Download or read book Gendering the Renaissance written by Meredith K. Ray and published by Rutgers University Press. This book was released on 2023-04-14 with total page 211 pages. Available in PDF, EPUB and Kindle. Book excerpt: The essays in this volume revisit the Italian Renaissance to rethink spaces thought to be defined and certain: from the social spaces of convent, court, or home, to the literary spaces of established genres such as religious plays or epic poetry. Repopulating these spaces with the women who occupied them but have often been elided in the historical record, the essays also remind us to ask what might obscure our view of texts and archives, what has remained marginal in the texts and contexts of early modern Italy and why. The contributors, suggesting new ways of interrogating gendered discourses of genre, identities, and sanctity, offer a complex picture of gender in early modern Italian literature and culture. Read in dialogue with one another, their pieces provide a fascinating survey of currents in gender studies and early modern Italian studies and point to exciting future directions in these fields.

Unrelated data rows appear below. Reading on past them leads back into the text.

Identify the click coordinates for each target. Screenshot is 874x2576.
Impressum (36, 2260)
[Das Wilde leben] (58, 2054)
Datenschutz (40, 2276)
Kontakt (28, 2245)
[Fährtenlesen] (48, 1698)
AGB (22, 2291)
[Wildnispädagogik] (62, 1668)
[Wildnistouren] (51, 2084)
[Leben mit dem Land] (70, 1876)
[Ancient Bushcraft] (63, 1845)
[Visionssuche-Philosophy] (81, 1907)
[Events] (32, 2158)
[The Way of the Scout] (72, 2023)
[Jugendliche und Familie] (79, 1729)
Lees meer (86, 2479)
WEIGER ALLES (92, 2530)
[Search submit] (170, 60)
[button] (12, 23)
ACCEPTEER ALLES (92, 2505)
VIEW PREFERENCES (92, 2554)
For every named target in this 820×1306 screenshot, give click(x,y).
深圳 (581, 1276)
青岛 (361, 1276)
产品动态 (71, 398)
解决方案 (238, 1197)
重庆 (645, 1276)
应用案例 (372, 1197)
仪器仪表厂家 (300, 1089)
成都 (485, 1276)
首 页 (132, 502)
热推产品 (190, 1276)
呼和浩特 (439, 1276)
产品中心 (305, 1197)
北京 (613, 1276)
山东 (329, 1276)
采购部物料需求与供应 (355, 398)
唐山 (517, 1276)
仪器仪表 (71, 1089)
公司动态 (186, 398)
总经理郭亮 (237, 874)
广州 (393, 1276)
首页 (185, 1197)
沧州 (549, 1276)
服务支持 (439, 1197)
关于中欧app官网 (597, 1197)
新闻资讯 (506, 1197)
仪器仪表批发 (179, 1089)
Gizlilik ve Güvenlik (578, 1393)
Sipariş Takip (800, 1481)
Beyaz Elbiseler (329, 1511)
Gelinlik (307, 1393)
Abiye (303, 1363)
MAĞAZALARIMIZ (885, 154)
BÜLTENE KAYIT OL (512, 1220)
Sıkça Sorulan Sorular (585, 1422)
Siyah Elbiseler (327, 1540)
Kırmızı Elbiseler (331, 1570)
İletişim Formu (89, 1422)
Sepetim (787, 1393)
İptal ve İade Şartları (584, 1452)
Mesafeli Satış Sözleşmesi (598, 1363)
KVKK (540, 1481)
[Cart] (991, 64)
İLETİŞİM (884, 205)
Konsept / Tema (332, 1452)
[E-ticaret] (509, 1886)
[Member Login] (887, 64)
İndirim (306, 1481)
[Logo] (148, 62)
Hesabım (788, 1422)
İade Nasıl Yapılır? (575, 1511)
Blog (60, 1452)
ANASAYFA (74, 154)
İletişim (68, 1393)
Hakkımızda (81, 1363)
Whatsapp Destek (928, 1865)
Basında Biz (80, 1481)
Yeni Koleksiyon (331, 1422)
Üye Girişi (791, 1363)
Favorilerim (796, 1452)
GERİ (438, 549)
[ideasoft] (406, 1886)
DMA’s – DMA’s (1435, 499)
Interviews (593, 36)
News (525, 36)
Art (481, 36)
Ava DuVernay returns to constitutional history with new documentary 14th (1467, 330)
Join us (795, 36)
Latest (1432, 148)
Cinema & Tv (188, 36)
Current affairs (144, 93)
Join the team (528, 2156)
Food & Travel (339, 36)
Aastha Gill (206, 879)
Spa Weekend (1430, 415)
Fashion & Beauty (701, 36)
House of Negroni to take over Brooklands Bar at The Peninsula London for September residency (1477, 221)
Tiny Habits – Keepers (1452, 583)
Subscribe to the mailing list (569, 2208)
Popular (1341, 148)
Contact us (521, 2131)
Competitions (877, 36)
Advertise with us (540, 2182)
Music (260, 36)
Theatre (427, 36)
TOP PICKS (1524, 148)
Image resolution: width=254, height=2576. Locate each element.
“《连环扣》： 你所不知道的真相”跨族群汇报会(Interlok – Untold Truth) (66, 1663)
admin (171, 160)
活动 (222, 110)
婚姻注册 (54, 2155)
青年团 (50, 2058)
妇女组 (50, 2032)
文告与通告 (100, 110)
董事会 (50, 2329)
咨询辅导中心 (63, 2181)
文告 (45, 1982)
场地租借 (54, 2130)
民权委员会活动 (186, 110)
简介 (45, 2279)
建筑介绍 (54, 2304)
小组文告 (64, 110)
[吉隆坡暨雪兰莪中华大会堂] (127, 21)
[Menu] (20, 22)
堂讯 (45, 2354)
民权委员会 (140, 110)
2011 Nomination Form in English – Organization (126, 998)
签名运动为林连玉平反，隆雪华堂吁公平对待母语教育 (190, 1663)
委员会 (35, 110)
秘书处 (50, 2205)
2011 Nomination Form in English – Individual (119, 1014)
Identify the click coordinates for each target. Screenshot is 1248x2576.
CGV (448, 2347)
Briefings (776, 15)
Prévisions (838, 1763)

Download or read book Performing the Sacred Christian Representation and the Arts written by Carla M. Bino and published by BRILL. This book was released on 2022-10-10 with total page 254 pages. Available in PDF, EPUB and Kindle. Book excerpt: What does 'performance' mean in Christian culture? How is it connected to rituals, dramatic and visual arts, and the written word? This book addresses the issue from the Middle Ages to the Modern era and showcases examples of how Christians have represented their biblical narrative.